In their Congressional testimonies to discuss cryptocurrency regulation, SEC Chairman Jay Clayton and CFTC head Christopher Giancarlo. Both came out in favor of cryptocurrencies and highlighted their efforts to curtail fraud and scams in the ecosystem.

“We owe it to this new generation to respect their interest in this new technology with a thoughtful regulatory approach,” said CFTC’s Christopher Giancarlo.

Both agencies have cracked down on several cases where investors have been scammed or were offered incomplete information prior to investment. A critical testimony of cryptocurrency markets would have further roiled the crypto markets, which have already shed 35.6% of their market capitalization in the last week on the back of negative regulation news from China, South Korea, and India. At 17:02 UTC, the price of a single bitcoin was $7,021.74, up 2.61% from 24 hours ago.

Giancarlo said bitcoin has the characteristics of both a commodity and a security. But that is a non-issue for the CFTC currently because it does not have regulatory power over cash markets for cryptocurrencies. Instead, the agency is focused on enforcement action in cryptocurrency markets.

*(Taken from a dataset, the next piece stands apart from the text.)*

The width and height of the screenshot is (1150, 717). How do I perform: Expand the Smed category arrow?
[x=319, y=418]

“Individually and collectively, we (government agencies) are understanding our authority and this technology,” said Giancarlo. He also pointed to the agency’s Virtual Currency Enforcement Taskforce, which policies virtual currencies and pump-and-dump schemes.

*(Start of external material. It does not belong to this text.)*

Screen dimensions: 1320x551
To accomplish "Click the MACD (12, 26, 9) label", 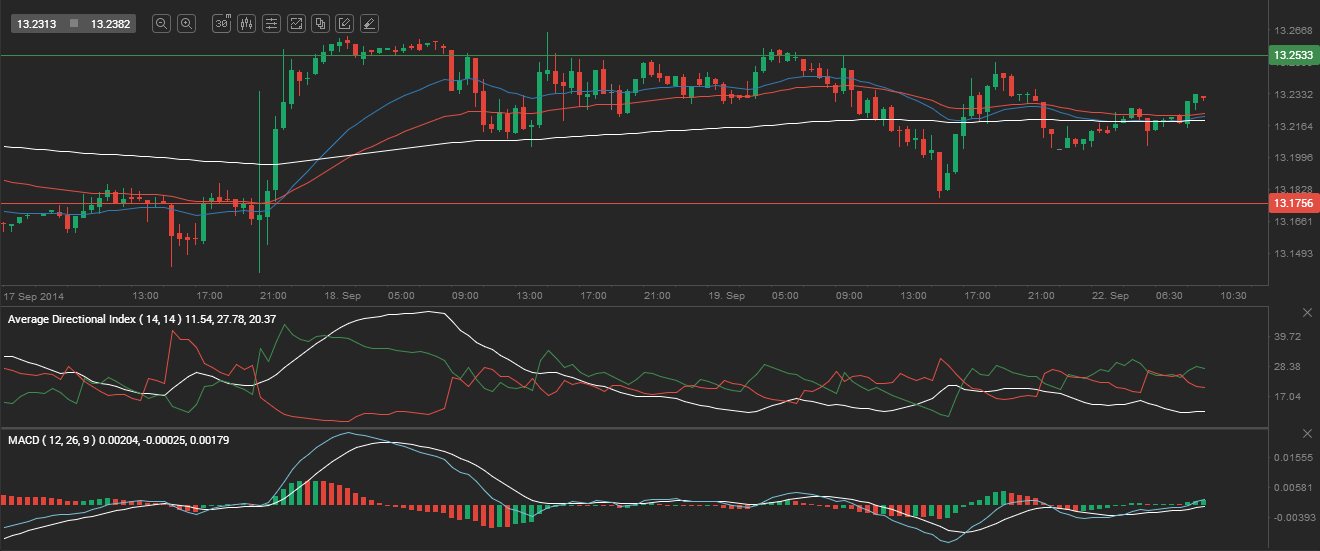I will pyautogui.click(x=49, y=439).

SEC Chairman Clayton also highlighted the SEC’s cryptocurrency working group, which consists of a combination of economists and technologists, to predict the future directions of digital currencies. In the past, he has cautioned investors about the pitfalls of investing in initial coin offerings (ICOs). “If people are getting ripped off, that presents reputational and systemic risk,” Clayton said today. According to him, his warning about the liabilities regarding celebrity endorsement of ICOs has “tamped down” ICO promotions by stars.
Clayton was blunt in his answer to the question of why prices are volatile: "I don’t really know what’s driving volatility in bitcoin and cryptocurrencies," he said, going on to remark:
"[Cryptocurrencies are] not correlated with sovereign currencies, so it must be something different than what would move the dollar. But that's one of the issues before us – there does appear to be a lot of volatility compared to the medium they are supposed to be replacing.”